### Your task
Below are records; print only the lines from the line containing "Accessibility Policy (342, 2392)" to the end, both included, reproduced exactly and without the pictures.

[Stored data]
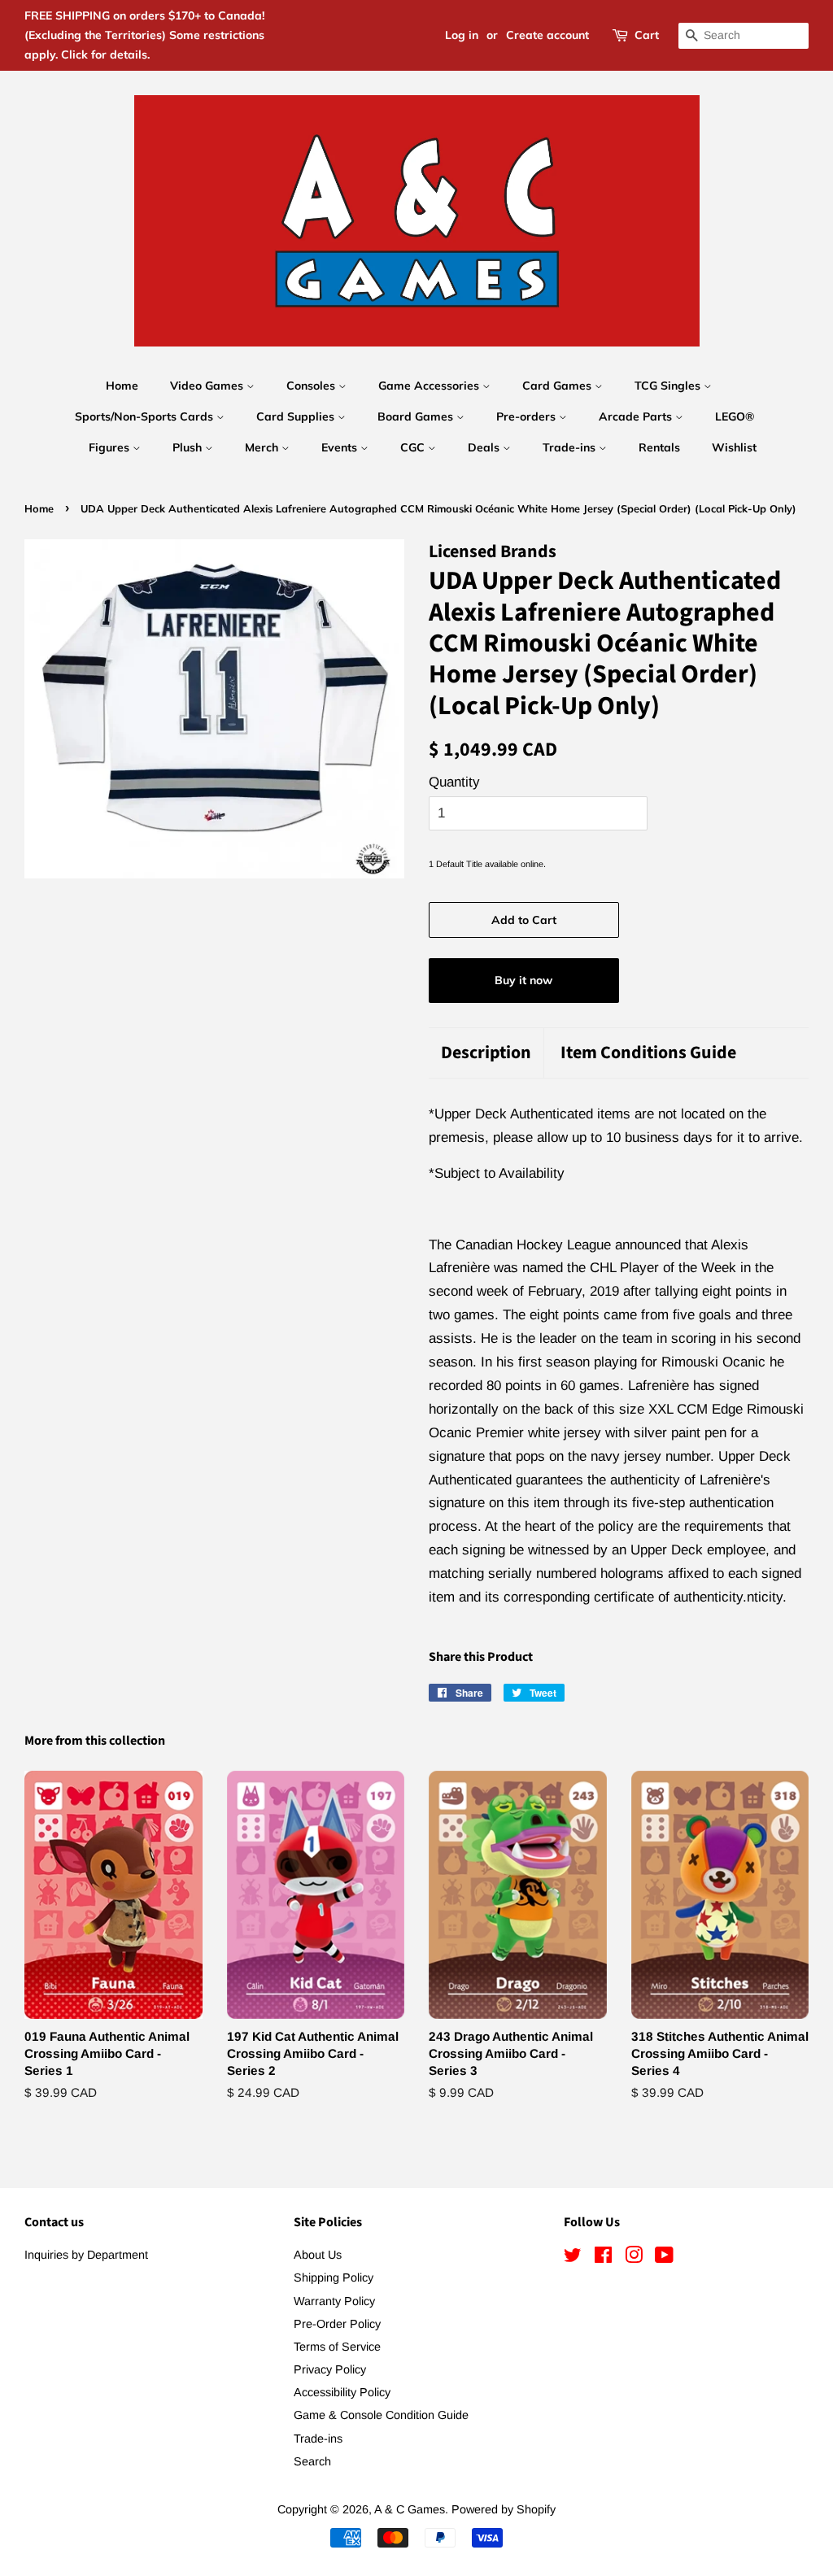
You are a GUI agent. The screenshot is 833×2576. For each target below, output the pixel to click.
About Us (318, 2254)
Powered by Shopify (503, 2509)
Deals (485, 447)
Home (122, 385)
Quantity (454, 782)
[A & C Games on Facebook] (603, 2257)
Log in (461, 35)
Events (340, 447)
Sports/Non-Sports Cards (145, 416)
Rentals (659, 447)
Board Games (416, 416)
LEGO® (734, 416)
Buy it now (523, 980)
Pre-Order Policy (337, 2323)
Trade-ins (571, 447)
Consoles (312, 385)
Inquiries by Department (86, 2254)
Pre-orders (527, 416)
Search (312, 2461)
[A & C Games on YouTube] (664, 2257)
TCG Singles (669, 385)
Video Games (208, 385)
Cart (647, 35)
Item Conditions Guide (648, 1053)
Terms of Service (337, 2346)
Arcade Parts (637, 416)
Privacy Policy (330, 2369)
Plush (188, 447)
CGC (414, 447)
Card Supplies (297, 416)
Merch (263, 447)
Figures (111, 447)
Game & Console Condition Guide (381, 2414)
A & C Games (409, 2509)
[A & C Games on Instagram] (634, 2257)
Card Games (558, 385)
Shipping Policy (333, 2277)
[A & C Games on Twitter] (573, 2257)
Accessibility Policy (342, 2392)
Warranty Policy (334, 2301)
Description (486, 1053)
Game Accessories (430, 385)
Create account (547, 35)
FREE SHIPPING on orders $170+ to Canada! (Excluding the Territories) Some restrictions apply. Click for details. (144, 35)
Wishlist (734, 447)
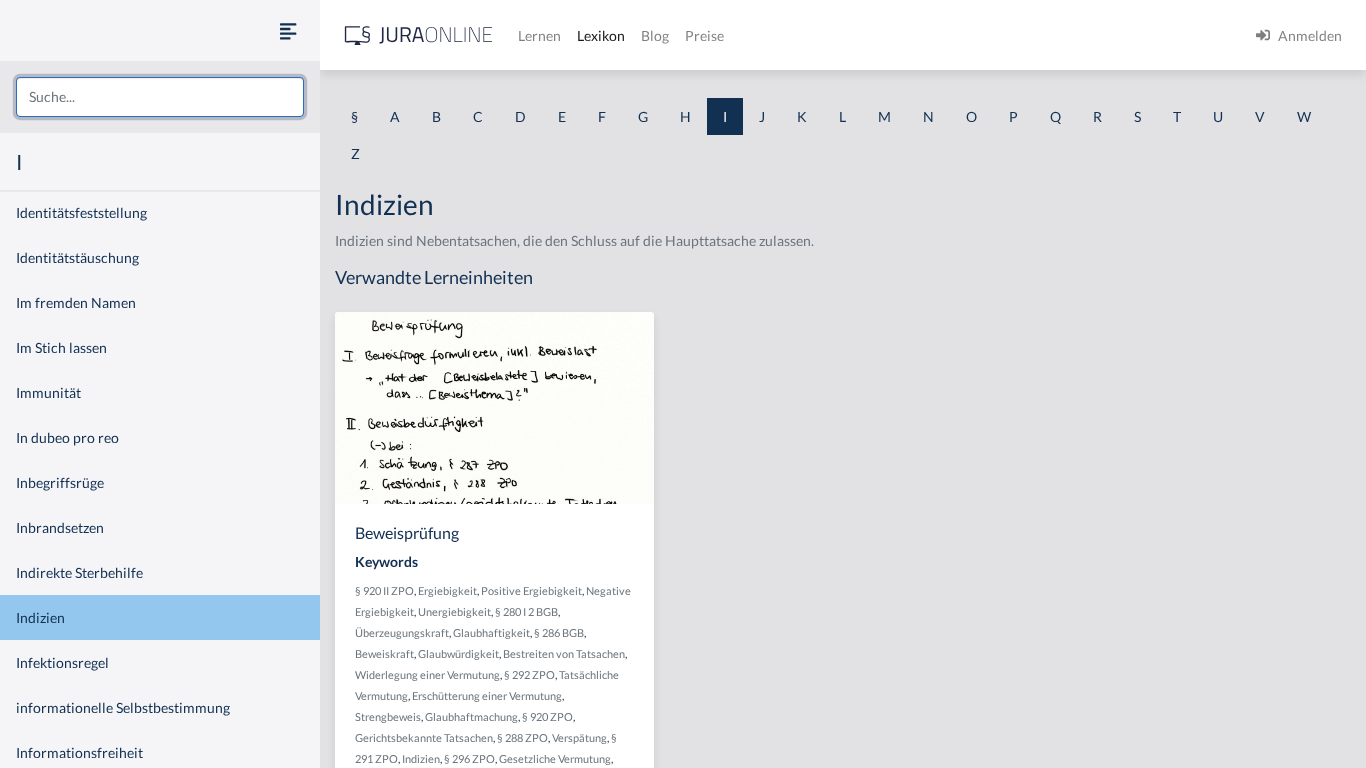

### Answer area
Accessibility Policy (342, 2392)
Warranty Policy (334, 2301)
Description (486, 1053)
Game Accessories (430, 385)
Create account (547, 35)
FREE SHIPPING on orders $170+ to Canada! (Excluding the Territories) Some restrictions apply. Click for details. (144, 35)
Wishlist (734, 447)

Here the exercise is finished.